Task prompt —
Take the line with "Task: Select Authentication" and every line after it, through the end of the listing, and give them again exactly, pictures excluded.

Record extracts —
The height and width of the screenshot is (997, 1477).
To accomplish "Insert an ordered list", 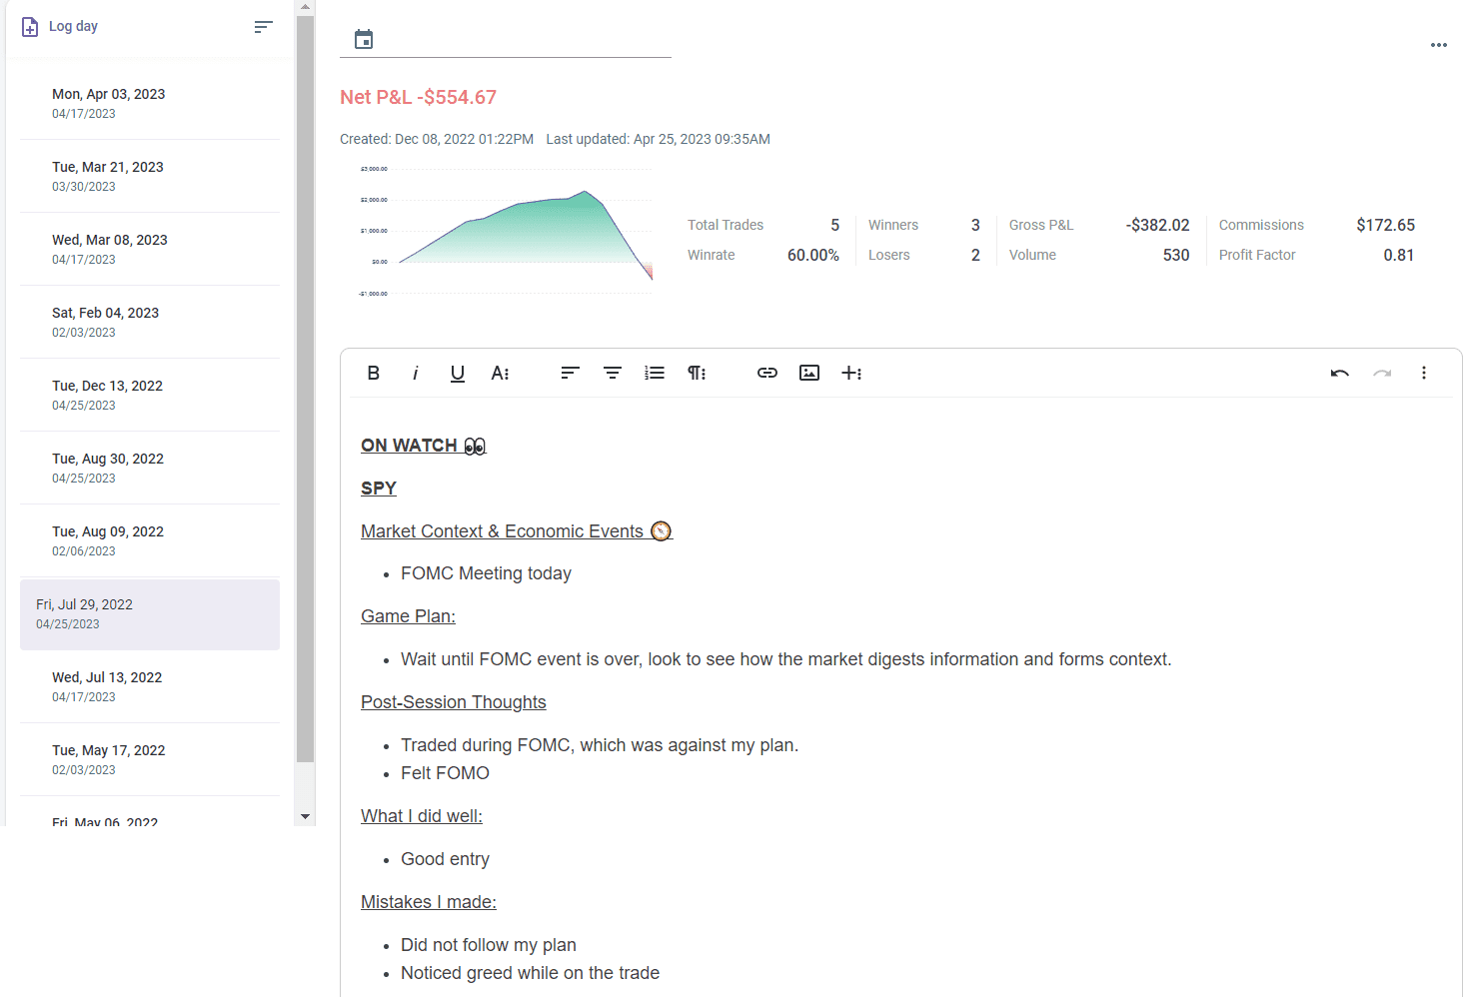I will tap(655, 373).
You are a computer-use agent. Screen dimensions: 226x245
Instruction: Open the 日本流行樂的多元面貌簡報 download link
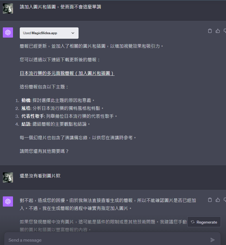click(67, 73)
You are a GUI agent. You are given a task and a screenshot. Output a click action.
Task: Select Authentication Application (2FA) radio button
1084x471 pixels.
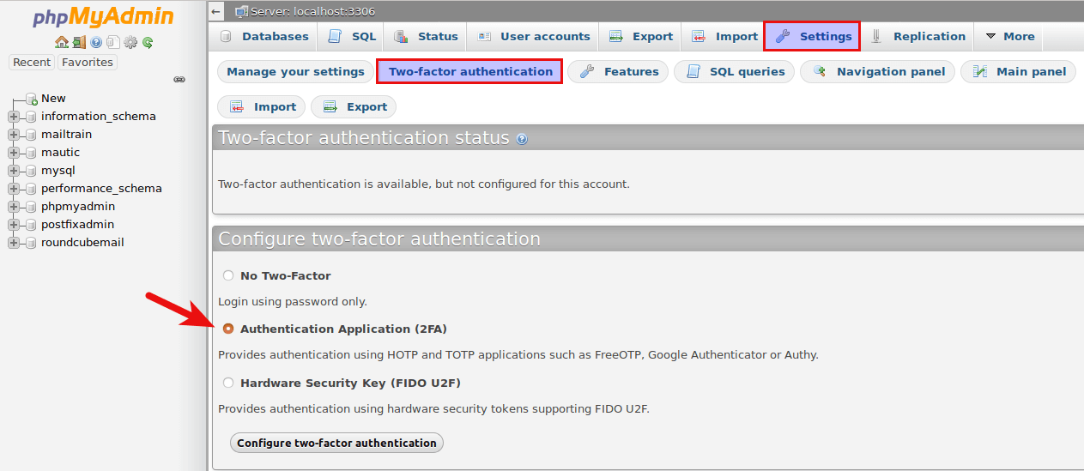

Solved problem —
Task: Select Authentication Application (2FA) radio button
1084x471 pixels.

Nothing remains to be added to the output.